Son analyse lui a permis de mettre en évidence la tendance des locuteurs apprenants de niveau
avancé à restreindre l’imparfait à la valeur de recouvrement total et à sa valeur d’habitude. Des emplois d’inclusion brève tels que J’ai allumé la télé pour regarder si c’était l’heure,
semblent beaucoup moins fréquents, et ceux dits de confins s’apparentent à un stade ultime de
du langage
71 Ces travaux nous enseignent également que la logique de répartition des temps verbaux dans le discours des apprenants peut représenter un précieux indicateur de profil de niveau. D. Véronique et al. (2008 :143) considèrent que plusieurs hypothèses peuvent en effet expliquer comment des apprenants emploient les temps verbaux.
Il existe une hypothèse lexicale qui consiste à affirmer que l’apprenant est guidé dans son
emploi des formes verbales par les propriétés inhérentes des verbes. Ainsi par exemple pour
l’imparfait et le passé composé, de nombreux locuteurs apprenants emploient ces temps en fonction des verbes de copule, des verbes téliques ou atéliques21, ou des verbes modaux ; être, et avoir sont ainsi souvent conjugués à l’imparfait, alors qu’aller est beaucoup plus souvent conjugué au passé composé.

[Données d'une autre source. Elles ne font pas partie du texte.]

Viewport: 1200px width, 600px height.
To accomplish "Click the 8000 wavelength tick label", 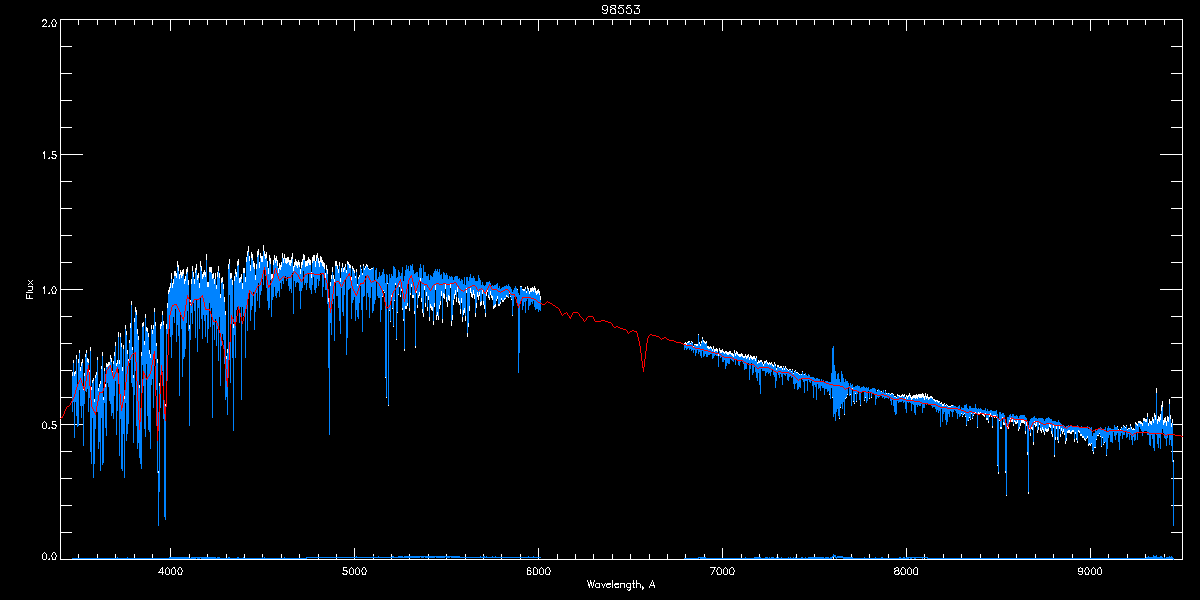I will (x=906, y=572).
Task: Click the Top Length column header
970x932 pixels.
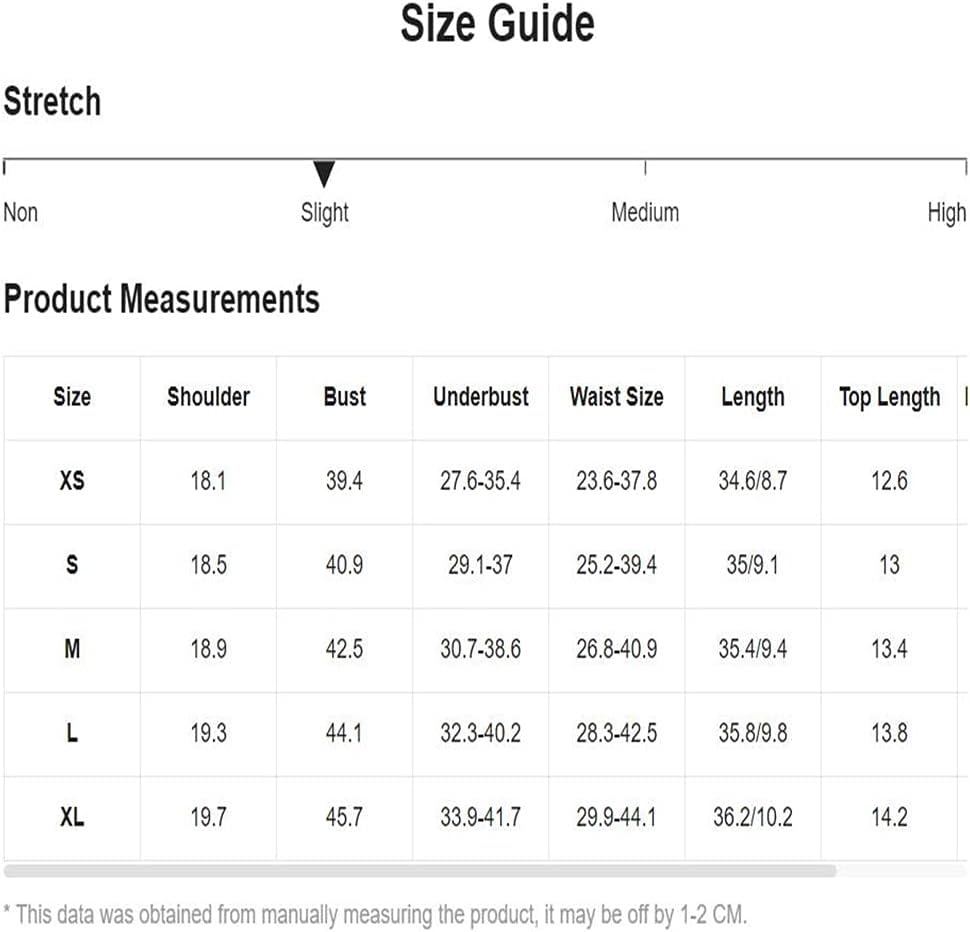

Une hypothèse discursive permet de supposer que les marqueurs aspectuels jouent un rôle
fondamental dans l’organisation du texte, en particulier en ce qui concerne l’organisation des
événements selon les deux plans du discours, le premier plan et l’arrière plan. La capacité à
contraster plus ou moins bien ces deux plans, laquelle peut dépendre d’ailleurs de la structuration de l’aspect en langue maternelle, résulte comme un indice intéressant des représentations métalinguistiques implicites ou explicites des apprenants. La prise en compte
de l’accompli et du non accompli permet de percevoir comment les locuteurs gèrent les bornes de l’intervalle début/fin du procès, et peuvent révéler la conceptualisation incomplète
de temps comme le passé composé ; D. Véronique et al. citent ainsi ( :149) le cas de Kim
devenue capable d’utiliser un verbe télique non duratif comme partir à l’imparfait. Pour ce faire, cette apprenante coréenne était devenue capable de procéder à un changement de vision
du procès comme décomposable. Elle avait aussi pris conscience de l’importance de la borne gauche de l’intervalle (action entamée).